Inevitably, we learn a lot about ourselves when something goes wrong. By studying what happens to people afflicted by various forms of brain degeneration, for example, we have learned a lot about how the brain works. This generally means that by understanding what goes wrong when specific parts of the brain die, we gain an insight into the function of that part of the brain.

Yet brain degeneration does not always have wholly negative effects. A surprising new finding is that as some forms of dementia progress and various brain functions are impaired, other brain abilities are stimulated.

In the May 27 issue of the journal Neurology, there is a report of an artist whose skill improved as her dementia progressed. The woman was a high-school art teacher who had emigrated to the United States from China as a teenager and studied painting in college. She had completed a master’s degree in fine arts, combining training in Western representational art and Chinese brush-painting.

She was diagnosed with frontotemporal dementia, a rare type of dementia that is often genetic and usually develops in people in their 50s. It is often confused with Alzheimer’s disease, but differs in several important ways.

First, FTD patients suffer by cerebral atrophy (brain “shrinkage”) in the frontal and anterior temporal lobes of the brain, while Alzheimer’s affects the hippocampal, posterior temporal and parietal regions. Alzheimer’s patients have characteristic plaques in the brain, but these are absent in FTD patients.

Alzheimer’s patients experience severe memory loss, sometimes seeming to “time travel” in their memories, believing themselves to be at a previous stage in their lives. FTD patients, however, typically remain oriented to their current time and place. FTD patients are also able to recall information about the present and past and retain spatial awareness (they can navigate and locate their surroundings accurately).

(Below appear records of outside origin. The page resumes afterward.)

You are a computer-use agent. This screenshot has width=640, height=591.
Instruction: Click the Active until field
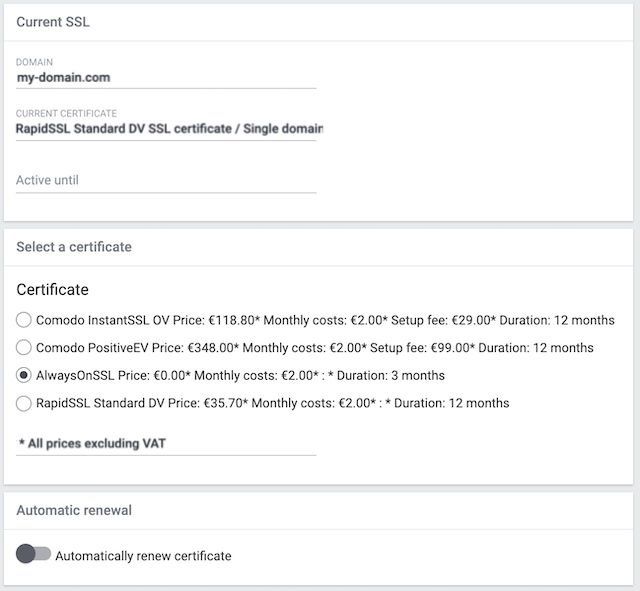pyautogui.click(x=165, y=181)
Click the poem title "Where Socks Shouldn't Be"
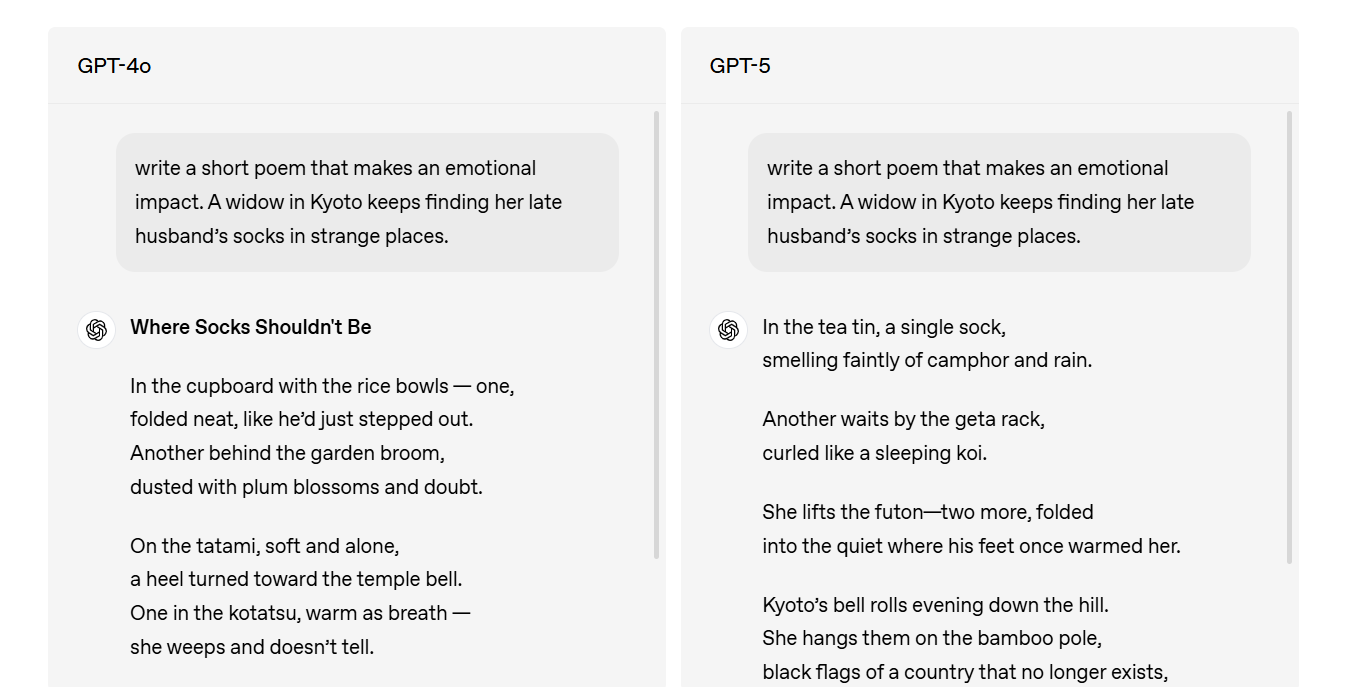 251,327
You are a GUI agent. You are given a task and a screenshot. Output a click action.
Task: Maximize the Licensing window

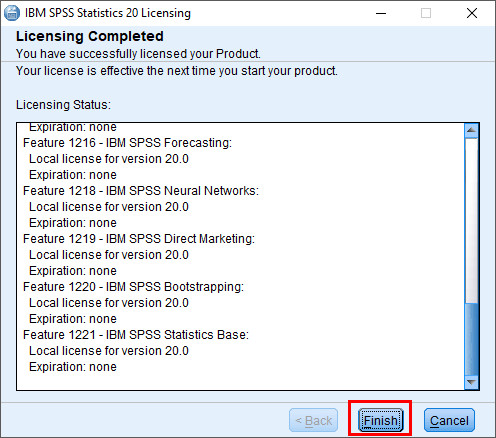pos(426,13)
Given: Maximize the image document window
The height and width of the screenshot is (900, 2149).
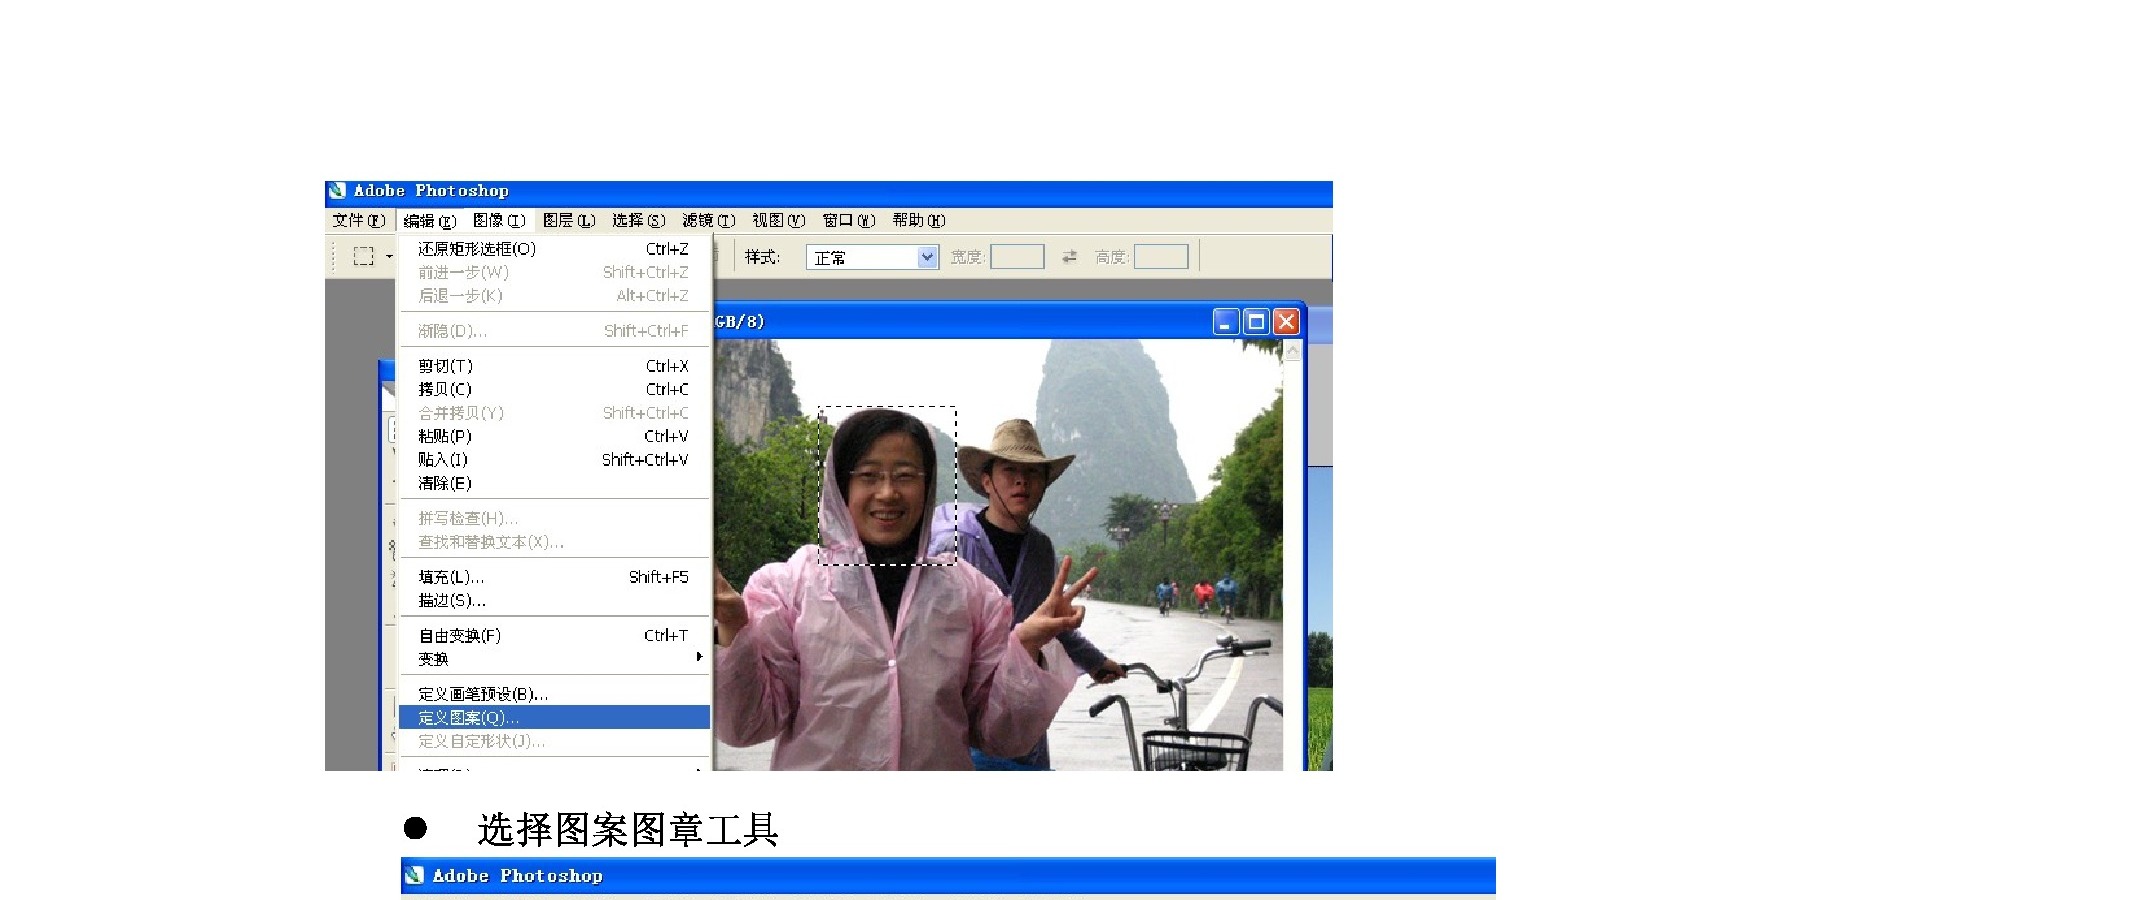Looking at the screenshot, I should point(1256,322).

Although rare, FTD may account for 2-5 percent of dementia cases (in the United States that translates into 140,000-350,000 cases of dementia) and for as many as 25 percent of presenile dementias. It occurs predominantly after age 40 and usually before age 65, with equal incidence in men and women. In nearly half of the patients, a family history of dementia exists in a first-degree relative (parent or sibling), suggesting a strong genetic component in these cases.

In 1986, the Chinese-American artist began to have difficulty in grading and lesson planning, and in 1995 she retired at the age of 52. By then she could no longer control the classroom or remember students’ names.

The artist was seen by neurologist Bruce Miller, of the University of California, San Francisco, who was also the lead author of the report in Neurology. He found that the artist had suffered cell loss in the left frontal lobe, an area important in language, planning and organization and regulating social behavior. It explains why she had trouble in her teaching duties.

Yet while her teaching ability suffered, her paintings evolved.

Prior to the onset of FTD, the artist painted mainly landscapes and representational paintings, either in Western-style watercolors or classical Eastern brush-paintings. As the disease progressed, she started merging the Eastern and Western styles of painting.

“Her painting became wilder and freer and more original as her language declined,” Miller said. “From 1990-93 she created an exquisite series of highly patterned paintings based on the Chinese horoscope, and in 1997 she began a new series of 12 male nude figurative paintings. It was clear that she was released from the formal restraints of her training. Her later pieces were no longer realistic, but had an intense emotional and impressionistic style.”

The artist now has limited speech ability, and she stopped producing new works after 2001. But she is still able to recall the paintings and the strategies she used to create them. “When she talks about her paintings, her language comes more freely and is more spontaneous than when any other topic is discussed,” Miller said.

Miller has reported on other frontotemporal dementia patients with no previous artistic ability who developed an interest in and talent for art as the disease progressed.

“The ability to transcend ordinary social, physical and cognitive constraints is a feature of great artists,” Miller said. “The release of the language-dominant patterns of thinking appears to be a key factor in the emergence of artistic skills in frontotemporal dementia patients. The release of frontal lobe functions involved with social restraints may have played a role in the later paintings of this artist.”

The startling suggestion is that language, one of the most remarkable of human abilities, inhibits creativity.

“This case suggests that our brain wiring may be a major factor in determining the nature of our creativity,” said Miller.

And it should temper our view of patients with dementia.

“We typically don’t think that something could be getting better; we only think about what’s getting worse,” he said. “Now I always ask if there’s anything patients are doing very well, or better than before. It’s a remarkable response to a dementing illness.”